Rewrite the items between the lines holding "At what (x,y)" and "coordinates (374, 263).", inclusive, with "coordinate pair" changed to "ordered pair" and everything else left as it stands.

Saved data entries:
────────
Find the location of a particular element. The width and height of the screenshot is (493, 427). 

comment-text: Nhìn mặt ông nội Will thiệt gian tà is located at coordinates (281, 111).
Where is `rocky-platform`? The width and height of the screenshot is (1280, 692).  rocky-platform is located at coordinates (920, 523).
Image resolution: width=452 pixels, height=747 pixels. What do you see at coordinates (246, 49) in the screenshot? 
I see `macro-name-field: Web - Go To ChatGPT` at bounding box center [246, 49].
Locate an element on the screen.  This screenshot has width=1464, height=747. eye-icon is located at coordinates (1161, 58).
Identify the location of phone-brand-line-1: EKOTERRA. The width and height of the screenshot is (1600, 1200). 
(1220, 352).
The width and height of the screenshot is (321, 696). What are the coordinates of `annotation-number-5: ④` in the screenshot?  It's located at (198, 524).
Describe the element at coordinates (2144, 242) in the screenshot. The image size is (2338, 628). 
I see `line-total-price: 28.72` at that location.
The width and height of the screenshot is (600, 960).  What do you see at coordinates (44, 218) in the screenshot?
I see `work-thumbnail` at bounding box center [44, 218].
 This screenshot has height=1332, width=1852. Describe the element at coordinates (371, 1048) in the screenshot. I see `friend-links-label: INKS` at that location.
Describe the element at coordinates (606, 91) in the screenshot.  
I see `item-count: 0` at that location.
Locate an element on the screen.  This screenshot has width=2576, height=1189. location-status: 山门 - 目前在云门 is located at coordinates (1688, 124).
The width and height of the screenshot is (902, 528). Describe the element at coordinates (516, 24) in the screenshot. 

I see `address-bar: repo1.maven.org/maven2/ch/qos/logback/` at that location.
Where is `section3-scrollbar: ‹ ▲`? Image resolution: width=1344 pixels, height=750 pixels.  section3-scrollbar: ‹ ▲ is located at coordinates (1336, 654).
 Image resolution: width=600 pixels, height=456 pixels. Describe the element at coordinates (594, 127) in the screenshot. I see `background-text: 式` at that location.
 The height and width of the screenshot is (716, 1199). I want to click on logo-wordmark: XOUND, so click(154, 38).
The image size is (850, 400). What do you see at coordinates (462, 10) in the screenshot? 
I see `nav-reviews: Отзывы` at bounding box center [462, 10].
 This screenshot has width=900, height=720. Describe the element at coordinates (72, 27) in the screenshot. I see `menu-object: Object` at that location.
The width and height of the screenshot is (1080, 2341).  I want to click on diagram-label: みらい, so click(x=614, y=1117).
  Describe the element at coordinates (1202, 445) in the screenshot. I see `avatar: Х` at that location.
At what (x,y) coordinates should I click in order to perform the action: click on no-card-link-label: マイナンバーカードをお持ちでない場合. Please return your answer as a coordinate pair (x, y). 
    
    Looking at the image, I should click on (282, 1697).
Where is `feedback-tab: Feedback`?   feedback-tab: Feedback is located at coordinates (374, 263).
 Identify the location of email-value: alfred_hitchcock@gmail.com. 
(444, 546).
────────
Task result:
At what (x,y) coordinates should I click in order to perform the action: click on no-card-link-label: マイナンバーカードをお持ちでない場合. Please return your answer as a ordered pair (x, y). 
    
    Looking at the image, I should click on (282, 1697).
Where is `feedback-tab: Feedback`?   feedback-tab: Feedback is located at coordinates (374, 263).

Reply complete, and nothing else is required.